Shadow Brokers was supposedly using the stolen NSA information to enable its own hacking, according to Bitglass. Following the breach, Bitglass said compromised NSA data was found for sale for $1 million.
The fact that the NSA was vulnerable to hackers demonstrates that even the most trusted organizations are not invincible, Bitglass said.
Sonic Drive-In
Sonic Drive-In discovered in September 2017 that it had fallen victim to a breach when its credit card processor identified unusual activity. While Sonic hasn't officially disclosed how the breach occurred, Bitglass said it was likely caused by malware installed on one or more point-of-sale terminals.
The goal of the attack was to compromise customer credit card information, and Bitglass said five million credit cards from the attack were found for sale online. Following the breach, Bitglass said Sonic's stock price dropped by 3.5 percent in less than a week.
Of Sonic's 3,600 locations in the U.S., Bitglass said 325 stores were affected by the six-month malware attack. Two years later, Bitglass said the company has had to pay $4.3 million in legal damages.
Uber
Hackers gained access to the personal data of millions of Uber users and drivers in late 2016 by stealing credentials for the company's AWS instance. Fifty-seven million individuals had their personally identifiable information accessed, according to Bitglass, including names, phone numbers, and email addresses.

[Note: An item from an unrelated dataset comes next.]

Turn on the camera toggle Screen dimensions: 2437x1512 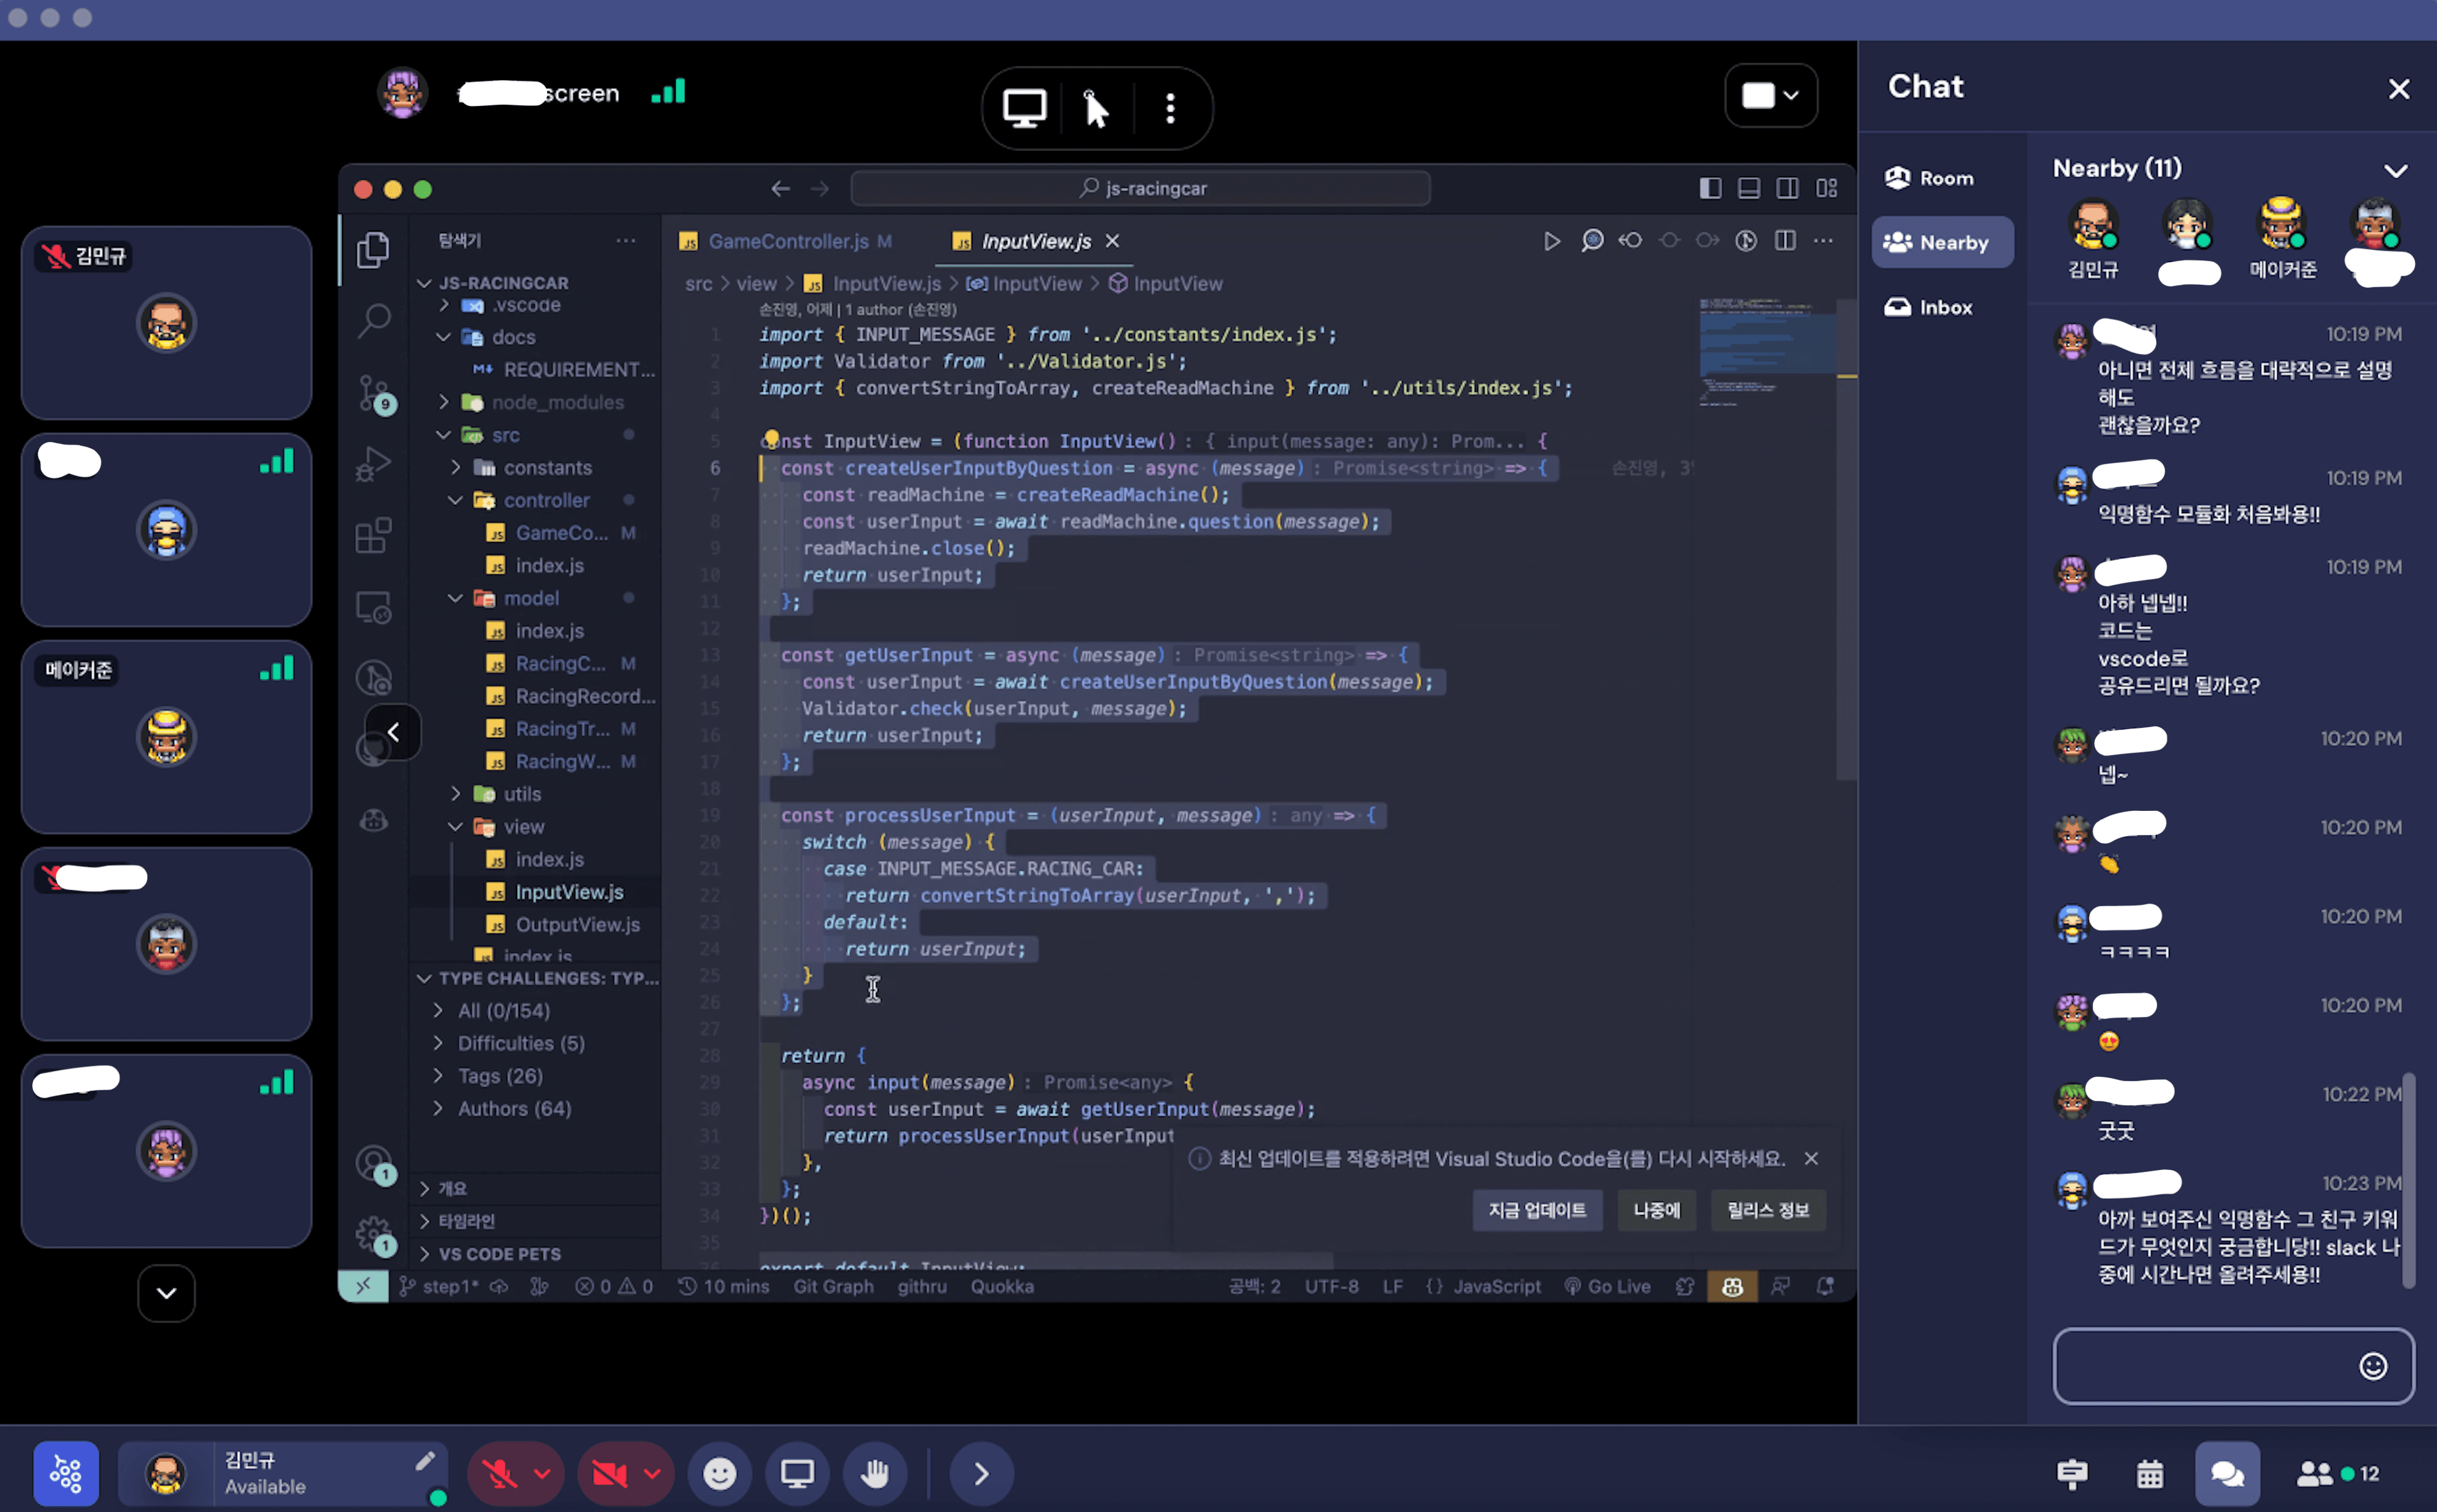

In addition, Bitglass said hundreds of thousands of Uber drivers had their Driver License numbers stolen. Uber ultimately paid $148 million in settlement, according to Bitglass.
Uber paid the attackers $100,000 and made them sign a non-disclosure agreement in hopes of hiding the breach, Bitglass said. And once the events came to light, Bitglass said Chief Security Officer John Sullivan and CEO Travis Kalanick were fired.
Verizon Enterprise
Verizon Enterprise discovered in March 2016 that the personally identifiable information of 1.5 million consumers had been compromised. The Verizon division focused on corporate clients confirmed the breach when it found the stolen data for sale in an underground cybercrime forum, according to Bitglass.
The personal information was being sold for $100,000, Bitglass said, with subsets available for purchase at $10,000 apiece. In addition to selling the stolen information, Bitglass said hackers offered details about the vulnerabilities they exploited in the breach.
Bitglass said the breach occurred because of a security flaw on Verizon's website that gave hackers access to an unsecured MongoDB server. And employees at Fortune 500 companies are now at greater risk of falling prey to targeting spear phishing attacks that leverage the stolen personal information, Bitglass said.
Yahoo!
Yahoo! faced two separate breaches in 2016, with a September incident compromising more than 500 million account holders and a December incident affecting more than 1 billion account holders. Compromised materials included personally identifiable information that was initially collected in 2014 and used through December 2016, Bitglass said.
In the state-sponsored phishing attack, Bitglass said hackers stole data such as users' names, email addresses, phone numbers, birthdays, passwords, and answers to their security questions. Yahoo! ended up spending more than $95 million on remediation and legal fees, Bitglass said.
The company was fined an additional $35 million for failing to disclose the hack to investors, Bitglass said. And because of the breaches, Verizon ended up purchasing Yahoo! for $350 million less than what was originally offered, according to Bitglass.